Items from a dataset
========================================================================

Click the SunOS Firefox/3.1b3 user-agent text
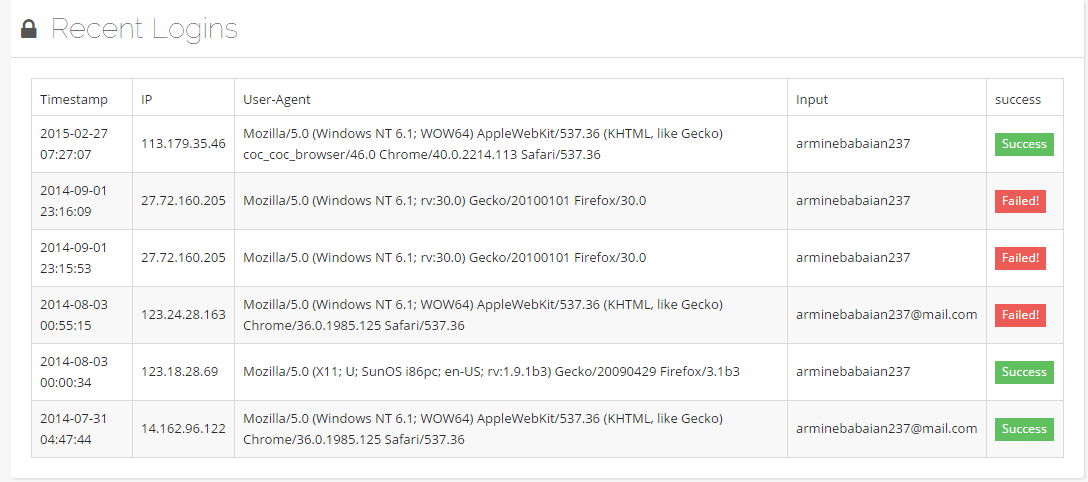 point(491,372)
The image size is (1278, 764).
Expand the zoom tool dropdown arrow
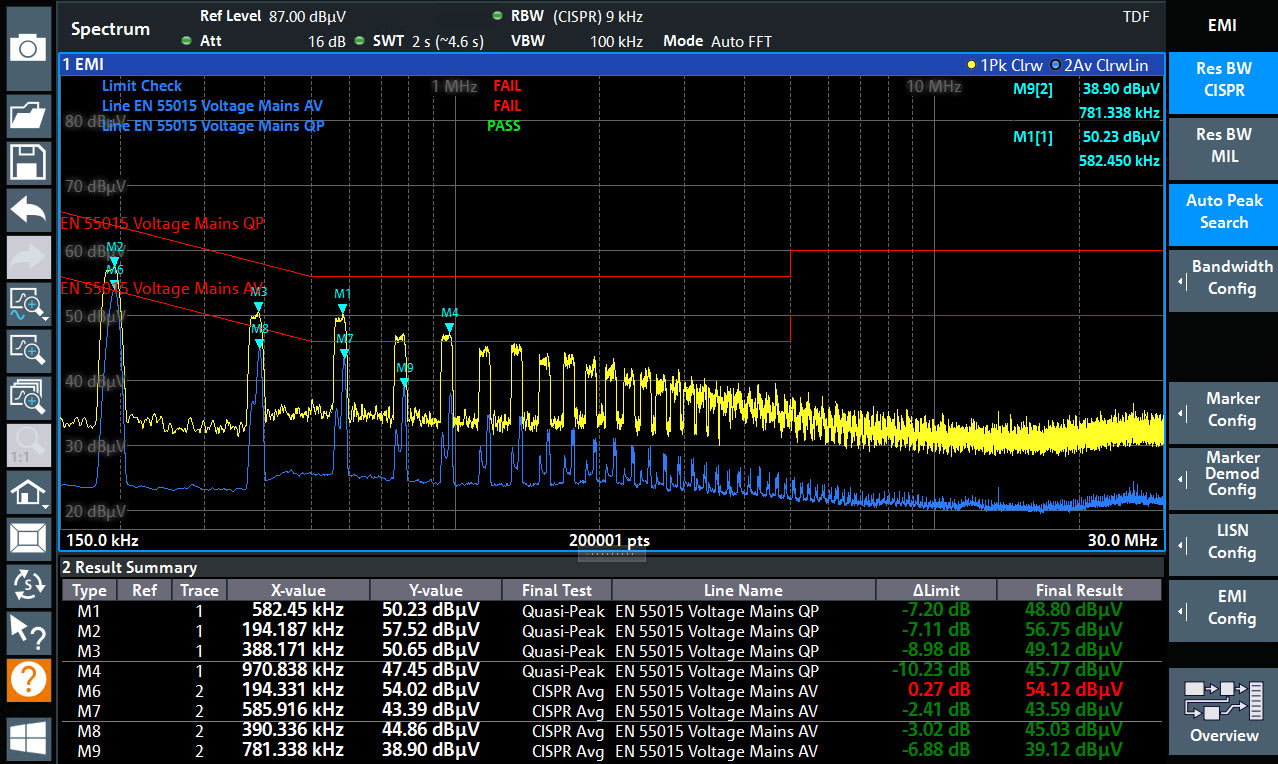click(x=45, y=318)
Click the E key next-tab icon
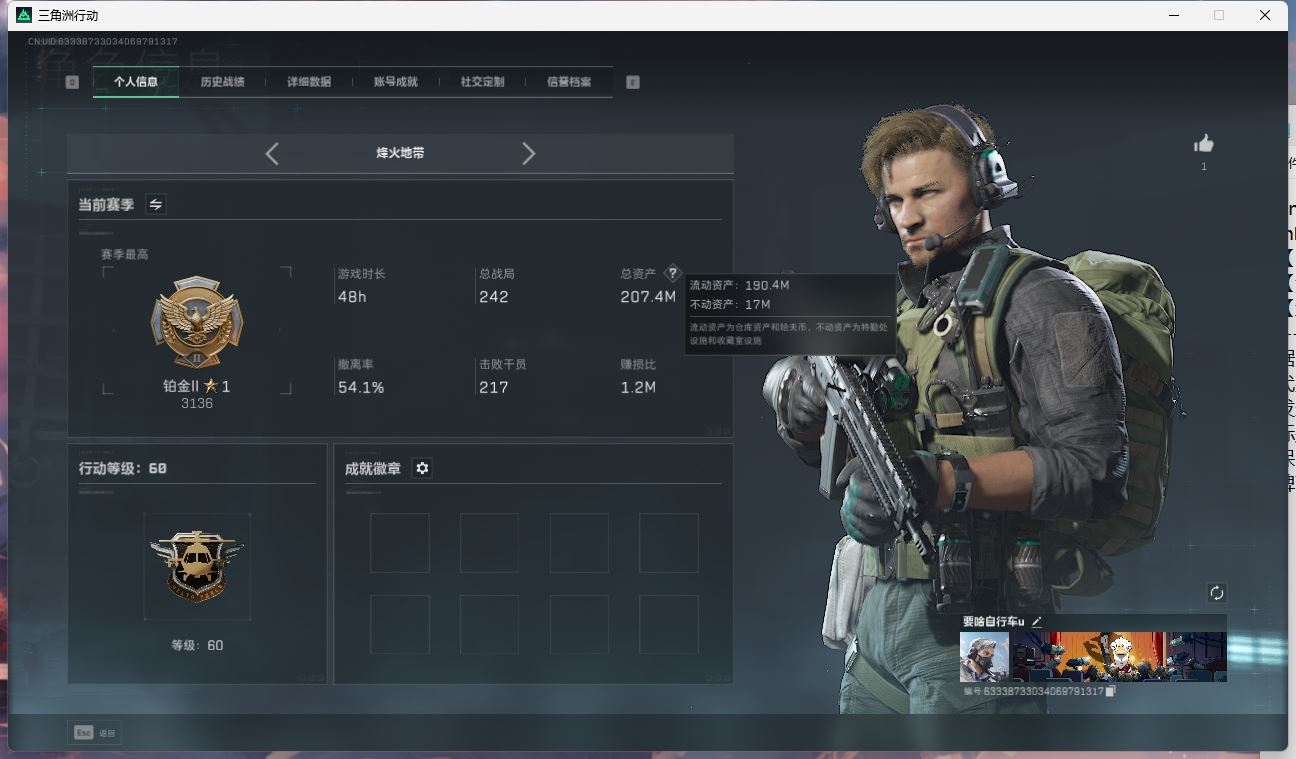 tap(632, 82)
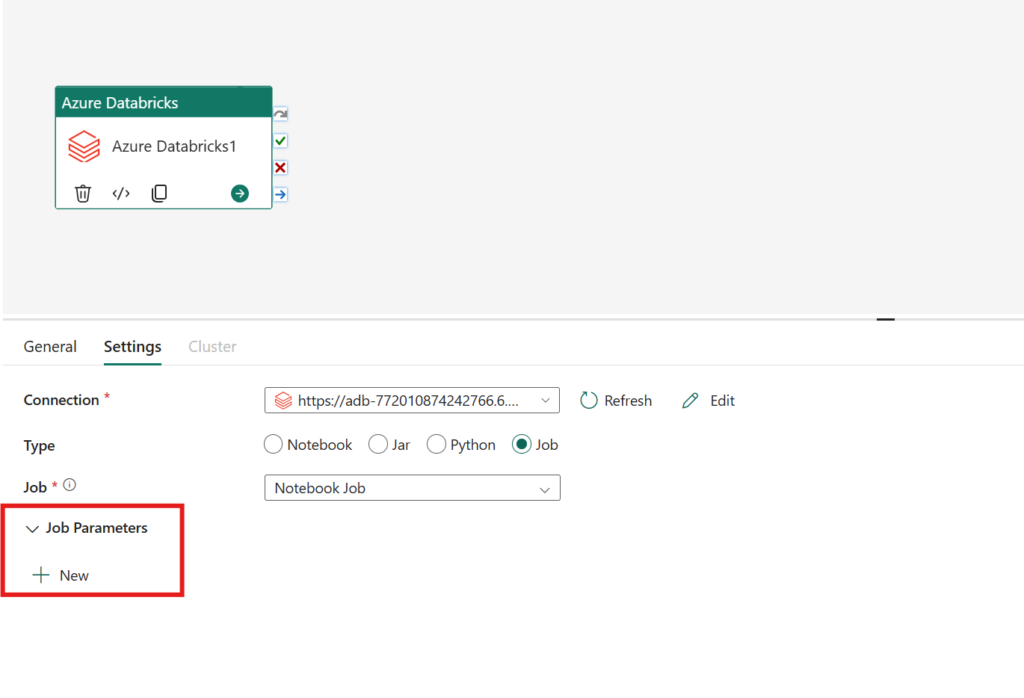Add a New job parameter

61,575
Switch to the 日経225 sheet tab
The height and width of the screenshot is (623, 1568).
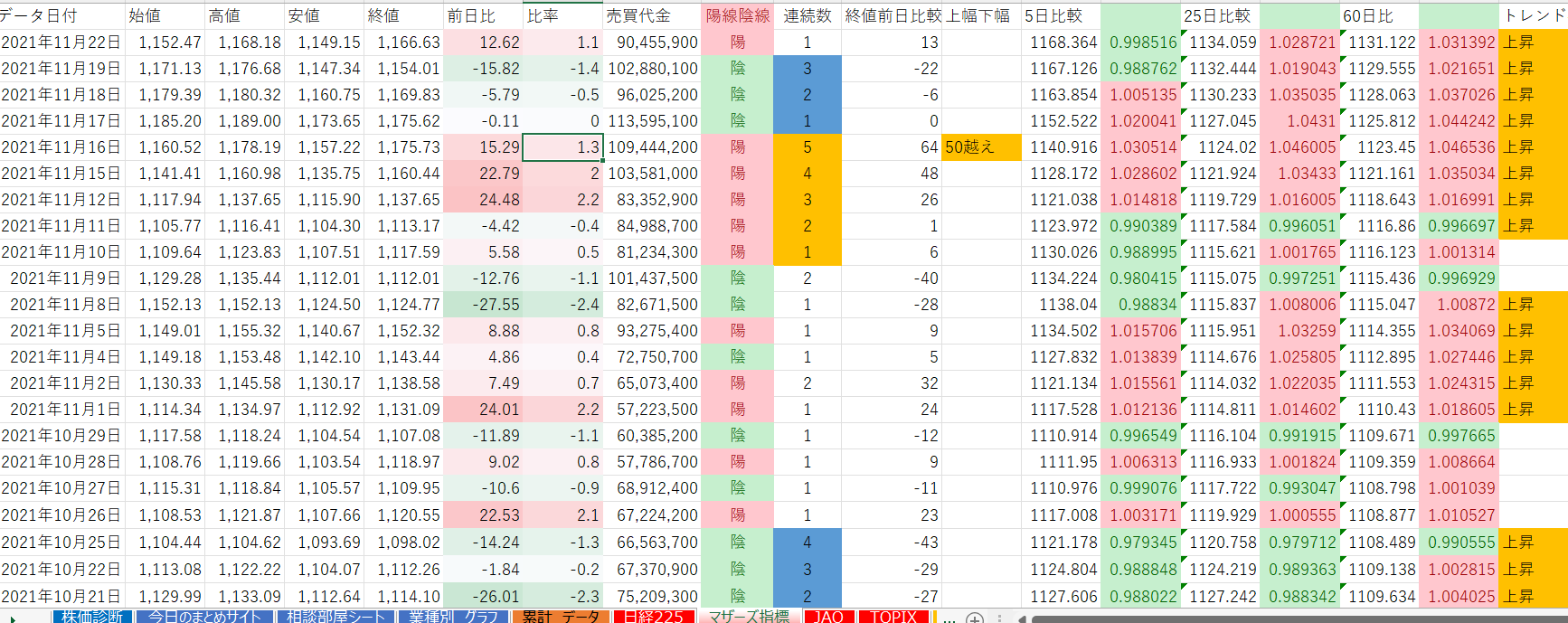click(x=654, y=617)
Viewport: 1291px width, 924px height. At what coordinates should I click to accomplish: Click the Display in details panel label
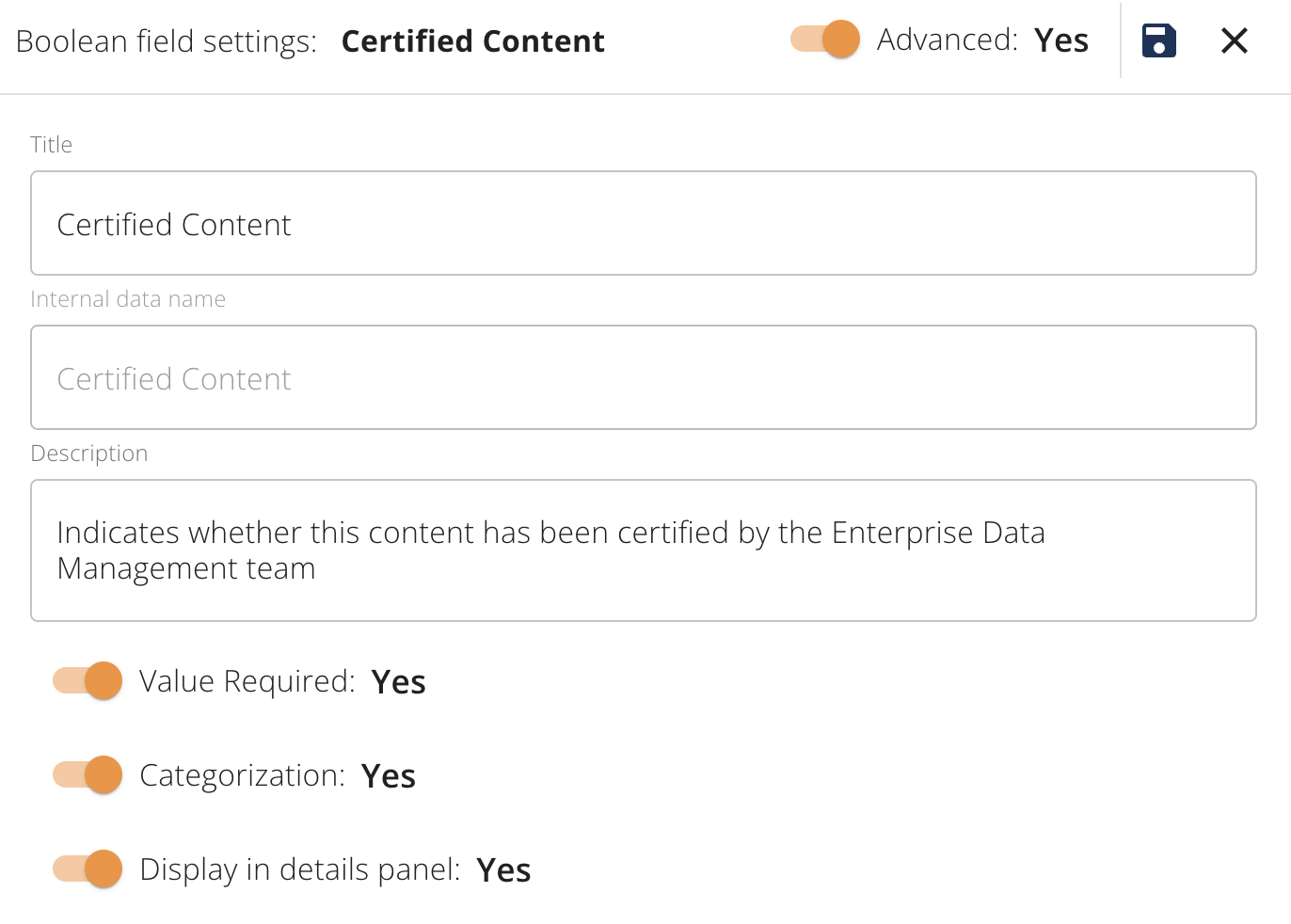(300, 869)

========================================================================

### ABOUT THIS EXERCISE:
Drop the pictures and reproduce the rest of the data above exactly.

### EXPECTED ANSWER:
Click the SunOS Firefox/3.1b3 user-agent text
 point(491,372)
The image size is (1278, 764).
Expand the zoom tool dropdown arrow
click(x=45, y=318)
Click the E key next-tab icon
 tap(632, 82)
Add a New job parameter

61,575
Switch to the 日経225 sheet tab
The height and width of the screenshot is (623, 1568).
click(x=654, y=617)
Viewport: 1291px width, 924px height. At what coordinates should I click to accomplish: Click the Display in details panel label
(300, 869)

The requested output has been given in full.